You're referring to me. I don't wear my Kingston as a daily, but it makes it into my rotation regularly. I just have lots of other great watches to wear. In any case, I'd just as soon wear the Kingston sparely, as I anticipate still wearing it 20 to 30 years from now with the least amount of wear-and-tear showing.

And, yes, the point of almost any watches (homage or not) is to wear them; most people know there are better investment strategies than watches. But watches can be for different purpose: daily wear, weekend beaters, long-term enjoyment, keepsakes for sentimental values, etc. When looked at this way, it's not so hard to believe that some people can "put away" a watch. In fact, I have a wind-up Timex from over a quarter of a century ago that means a lot to only me, and it's been "put away" for its entire life. Now and then I take it out to wear for a Sunday afternoon to enjoy with a glass of scotch.

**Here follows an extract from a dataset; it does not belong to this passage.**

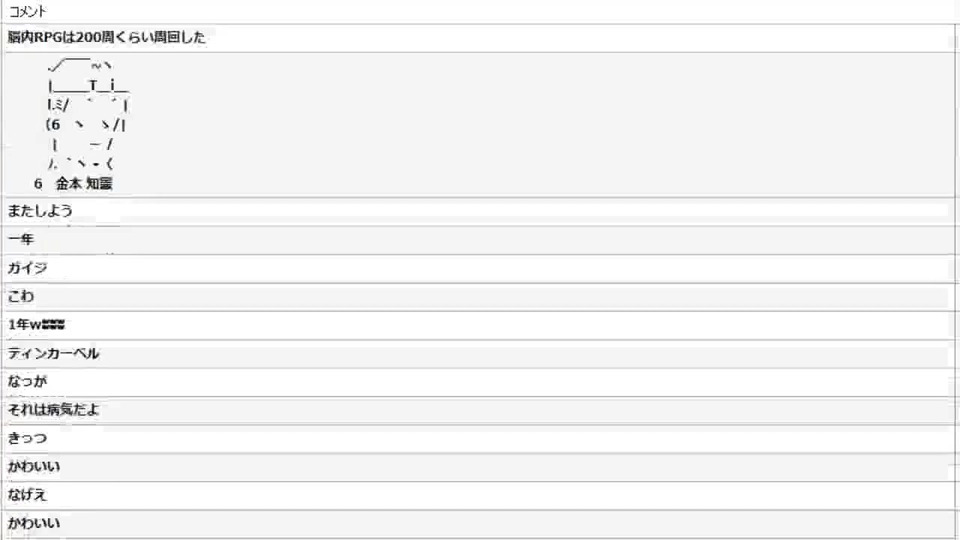Screen dimensions: 960x540
Task: Select the 1年www comment row
Action: point(36,325)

Believe it or not, people do buy watches for different purposes -- otherwise we only need one.

Cheers!


----------



## White Tuna (Mar 31, 2011)

Jeep99dad said:


> OK so I finally put it on the bracelet last night and I thnk it is a great match for the Raven, well balances overall, not that hard to size actually and the watch overall wears smaller than any Steinhart Ocean diver I owned... Lovin' it


OK, I will not have a full day of wear until tomorrow and then I will be wearing a button down shirt. I have a slight concern that the watch may be a little too big for the sleeves.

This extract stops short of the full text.